Optimal Finance Daily- Life Insurance Beneficiary by Jeff Rose

The biggest lesson I learned in this podcast is to have contingencies! So many people list their spouse’s name as a beneficiary with no contingencies. If a beneficiary dies, the benefits will go to the contingent. If you and your spouse are both killed in a car crash at the same time, without a contingency, your benefits are left in limbo. Several contingencies must be clearly identified.

This week I finished reading “1000+ Little Things Happy Successful People Do Differently” written by Marc Chernoff. One thing that stood out to me was an example of a tangerine.

“Imagine you had a ripe, juicy tangerine sitting on the table in front of you. You pick it up eagerly, take a bite, and begin to taste it.

You already know how a ripe, juicy tangerine should taste, and so when this one is a bit tarter than expected, you make a face, feel a sense of disappointment, and swallow it, feeling cheated out of the experience you expected.
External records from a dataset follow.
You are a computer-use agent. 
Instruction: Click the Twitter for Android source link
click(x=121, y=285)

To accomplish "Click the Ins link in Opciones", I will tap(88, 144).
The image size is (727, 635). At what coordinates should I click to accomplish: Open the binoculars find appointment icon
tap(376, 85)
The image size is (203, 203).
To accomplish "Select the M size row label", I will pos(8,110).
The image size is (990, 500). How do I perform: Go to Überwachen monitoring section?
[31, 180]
Or perhaps the tangerine tastes completely normal— nothing special at all. So, you swallow it without even pausing to appreciate its flavor as you move on to the next unworthy bite, and the next.
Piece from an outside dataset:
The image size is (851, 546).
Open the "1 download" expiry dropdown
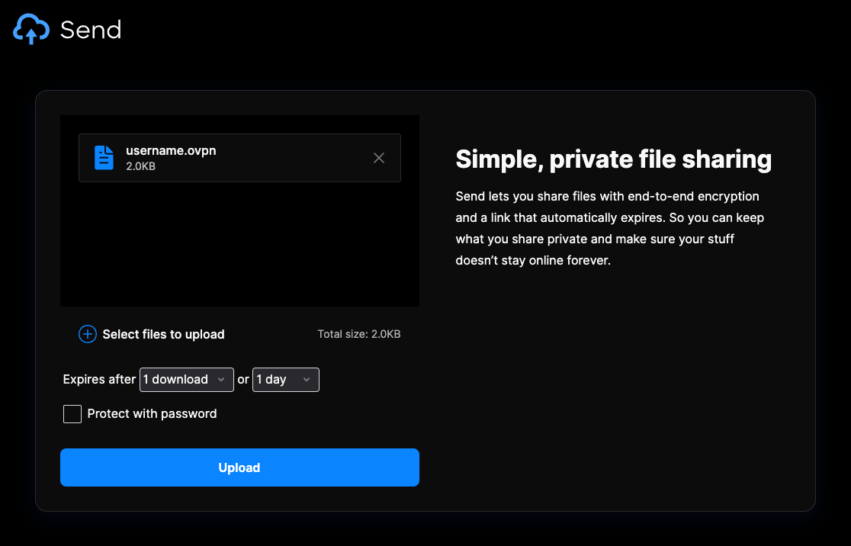point(186,379)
In the first scenario, the tangerine let you down because it didn’t meet your expectations. In the second, it was too plain because it met your expectations to a T.”

How ironic! The tangerine can be substituted for almost anything in your life: any event, situation, relationship, person, or thought. If you approach any of these with expectations of “how it should be” or “how it has to be” in order to be good enough for you, they will almost always disappoint you in some way.

I look forward to reading, learning, and sharing more with you soon!